By NANETTE LoBIONDO GALLOWAY
VENTNOR – Orsted, the Dutch energy company developing a 1,100 megawatt offshore wind energy farm 15 miles off the coast of South Jersey, is currently in the neighborhood conducting an architectural historical survey needed for the rigorous permitting process.
Ventnor City government issued a statement on its Facebook page about Orsted’s contractor, SEARCH, which will be taking photographs of certain buildings and structures in beachfront communities along the NJ coastline, including homes built before 1976 that currently have unobstructed views of the ocean. The survey is a requirement of the National Environmental Policy Act and the Bureau of Ocean Energy Management Federal Offshore Wind Process to determine the potential effects the wind farm will have on cultural resources.
“This type of survey, as well as archaeological resource surveys, are requirements set forth by federal government, requiring an evaluation of architectural resources and archaeological resources to determine any potential effects of Ocean Wind on cultural resources,” said spokeswoman Caitlin Latko in an email to Ventnor Acting Adminstrator Maria Mento.
Credentialed photographers from SEARCH will be in Ventnor taking photos of homes from the road, sidewalk, beach or boardwalk, but residents should not be concerned, officials said.
The wind farm project includes installing 99 wind turbines 15 miles off the coast from Atlantic City to Stone Harbor with three land based cable connection points in Ocean City, Higbee Beach in Atlantic City and Oyster Creek in Ocean Township.
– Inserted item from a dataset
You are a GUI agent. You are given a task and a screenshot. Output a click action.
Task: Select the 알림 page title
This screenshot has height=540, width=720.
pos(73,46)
The turbines stand 511 feet tall, with blades increasing the height to 905 feet.
According to the Orsted website, the wind farm will provide clean energy for more than 3.2 million homes by 2035.
The company is currently in the permitting process. Construction is slated to be completed by 2024.
During a discussion at their Jan. 14 meeting, members of Ocean City Council have expressed concerns that the wind farm could be visible from the beach, creating visual blight that could harm the city’s bustling tourism industry. They would like to hear the opinions of residents, business owners and fishers.
“I think we have to do our research from every perspective,” Ocean City Councilman Michael DeVlieger said. “We have to do it from the perspective of the eco-friendly folks, we have to look at it from the dollars and cents standpoint and we have to look at how it affects each and every bit of our economy, particularly here in Cape May County.”
Orsted is seeking approval to run an underground cable through Ocean City to the B.L. England plant in Marmora. The cables would run under city streets, possibly at 35th Street or 14th Street.
So far, the wind farm doesn’t seem to be an issue in the Downbeach area.
“If you want to stop burning fossil fuels, this is the way to do it,” Ventnor Commissioner of Public Works Lance Landgraf said Monday. “They are all over the place in Europe and it doesn’t seem to be a problem there.”
The wind turbines erected by the Atlantic County Utilities Authority in Atlantic City have attracted the attention of visitors to the Borgata and Harrah’s resorts, who request rooms with a view of the turbines, he said.
Landgraf said the commissioners have yet to hear any pushback from local residents about the prospect of having wind turbines 15 miles offshore.
“On a clear day, they will look like toothpicks on the horizon,” he said.
Regarding the historical study, “it’s just an item on the EPA’s checklist,” he said.
Landgraf said Orsted had reached out to the municipality last year to do a presentation at a public meeting, but it was sidelined by the COVID-19 crisis.
“They did talk to us separately about it,” he said. “As far as I know, we’re all on board with it.”
Mento said five SEARCH team members would be in Ventnor Wednesday and Thursday, Jan. 20 and 21 taking photographs for the survey.